At that level, EU governments do not have enough legal structure to act as one. France has established refugee camps by Pas-de-Calais, the furthest point of entry of illegal migrants in France. Why? To let them "flee" to the U.K. through the tunnel under the English Channel. Greece obviously looks elsewhere when hordes of illegal migrants try to cross the border to Macedonia. Serbia has seen Hungary establishing fences along its border, supposedly to stop the flow of illegal migrants. Everyone, in Europe, Turkey included, is establishing physical obstacles, fences or walls alongside their borders to better control the refugee influx.
Will this help? Occasionally few numbers of refugees could be sent back to Turkey, which has signed the readmission agreement. For Libya, there is neither a unified government nor an administration, which proves to be much more difficult. In Lebanon there is one refugee for every four Lebanese citizens - how could people be sent back there?
But more importantly, the absence of an ideology in the EU has pushed some countries and governments to state openly that they would accept a, be it very limited, number of refugees provided they are Christian. This is a very dangerous stance in a world already divided in terms of religious appurtenance. Germany, the largest Christian country in the EU, has opted to take 800,000 refugees a year, without taking into consideration their religion. This is a very blunt and important step, taken by German Chancellor Angela Merkel, the head of the Christian Democratic Union. It is courageous and determined. It also shows that Germany has overtly taken the lead in a change of political stance much before France, as in not usual in EU history.
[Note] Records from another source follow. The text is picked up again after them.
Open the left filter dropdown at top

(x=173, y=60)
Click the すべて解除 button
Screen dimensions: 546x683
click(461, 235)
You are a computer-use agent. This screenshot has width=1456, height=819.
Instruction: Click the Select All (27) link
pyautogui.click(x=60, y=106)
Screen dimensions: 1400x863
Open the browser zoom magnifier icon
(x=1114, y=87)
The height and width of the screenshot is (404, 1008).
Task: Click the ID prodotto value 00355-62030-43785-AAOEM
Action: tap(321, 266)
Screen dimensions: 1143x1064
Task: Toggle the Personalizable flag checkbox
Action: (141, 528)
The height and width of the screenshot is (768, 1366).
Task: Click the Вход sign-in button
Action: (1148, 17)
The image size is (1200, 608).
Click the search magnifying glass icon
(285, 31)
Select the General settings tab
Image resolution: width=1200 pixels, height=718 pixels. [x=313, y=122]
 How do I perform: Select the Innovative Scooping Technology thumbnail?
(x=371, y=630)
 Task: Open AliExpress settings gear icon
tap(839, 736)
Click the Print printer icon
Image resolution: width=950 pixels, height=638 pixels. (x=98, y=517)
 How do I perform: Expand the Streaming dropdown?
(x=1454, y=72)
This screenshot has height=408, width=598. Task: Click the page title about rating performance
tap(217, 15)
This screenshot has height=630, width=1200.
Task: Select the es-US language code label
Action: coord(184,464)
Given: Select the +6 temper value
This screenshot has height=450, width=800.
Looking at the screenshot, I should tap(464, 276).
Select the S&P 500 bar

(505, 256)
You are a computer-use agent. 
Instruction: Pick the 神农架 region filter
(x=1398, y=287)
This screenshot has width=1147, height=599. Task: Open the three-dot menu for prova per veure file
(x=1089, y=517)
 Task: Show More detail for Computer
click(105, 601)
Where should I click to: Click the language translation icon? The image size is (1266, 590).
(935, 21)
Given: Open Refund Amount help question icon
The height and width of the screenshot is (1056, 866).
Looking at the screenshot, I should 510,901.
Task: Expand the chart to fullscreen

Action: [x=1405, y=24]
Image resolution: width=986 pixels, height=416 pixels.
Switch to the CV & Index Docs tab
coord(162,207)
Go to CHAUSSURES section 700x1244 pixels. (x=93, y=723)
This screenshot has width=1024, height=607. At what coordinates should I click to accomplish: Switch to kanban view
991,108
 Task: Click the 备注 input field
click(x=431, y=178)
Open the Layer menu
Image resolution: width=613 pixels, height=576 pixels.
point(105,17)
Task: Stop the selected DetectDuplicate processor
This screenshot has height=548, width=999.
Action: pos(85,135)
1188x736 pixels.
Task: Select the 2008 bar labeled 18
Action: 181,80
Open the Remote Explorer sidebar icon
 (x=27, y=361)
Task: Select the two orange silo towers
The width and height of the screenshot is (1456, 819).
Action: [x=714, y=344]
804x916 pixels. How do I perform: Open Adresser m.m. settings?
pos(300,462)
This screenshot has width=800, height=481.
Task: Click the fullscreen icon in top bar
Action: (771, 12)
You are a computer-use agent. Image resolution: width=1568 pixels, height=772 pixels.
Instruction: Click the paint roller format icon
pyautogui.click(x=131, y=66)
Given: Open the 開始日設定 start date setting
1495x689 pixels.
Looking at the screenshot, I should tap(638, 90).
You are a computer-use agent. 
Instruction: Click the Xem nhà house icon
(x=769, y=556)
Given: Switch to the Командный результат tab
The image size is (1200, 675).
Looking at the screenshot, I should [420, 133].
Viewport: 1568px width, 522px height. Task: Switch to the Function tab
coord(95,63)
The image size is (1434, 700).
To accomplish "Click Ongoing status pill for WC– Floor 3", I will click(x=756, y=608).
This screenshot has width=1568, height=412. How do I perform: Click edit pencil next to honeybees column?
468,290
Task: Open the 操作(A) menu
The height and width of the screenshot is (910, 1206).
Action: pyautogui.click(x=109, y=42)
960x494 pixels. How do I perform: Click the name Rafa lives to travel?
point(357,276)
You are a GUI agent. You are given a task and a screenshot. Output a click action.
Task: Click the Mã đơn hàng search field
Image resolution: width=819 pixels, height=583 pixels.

The establishment of refugee camps and asylum desks in Turkey jointly with Germany can to some extent alleviate the number of migrants in EU countries, but it will not be a solution to the refugee problem. It took the images of very young drowned children in the European mass media to incite some governments to take bold steps. The dead children were not African; they looked and dressed very much like Europeans. Maybe that was the one thing too many. Maybe it is still not enough for the European public to discover the atrocity of the whole influx. But there are steps to implement a global system to tackle the issue, and Turkey is part of it. This is the only positive advancement.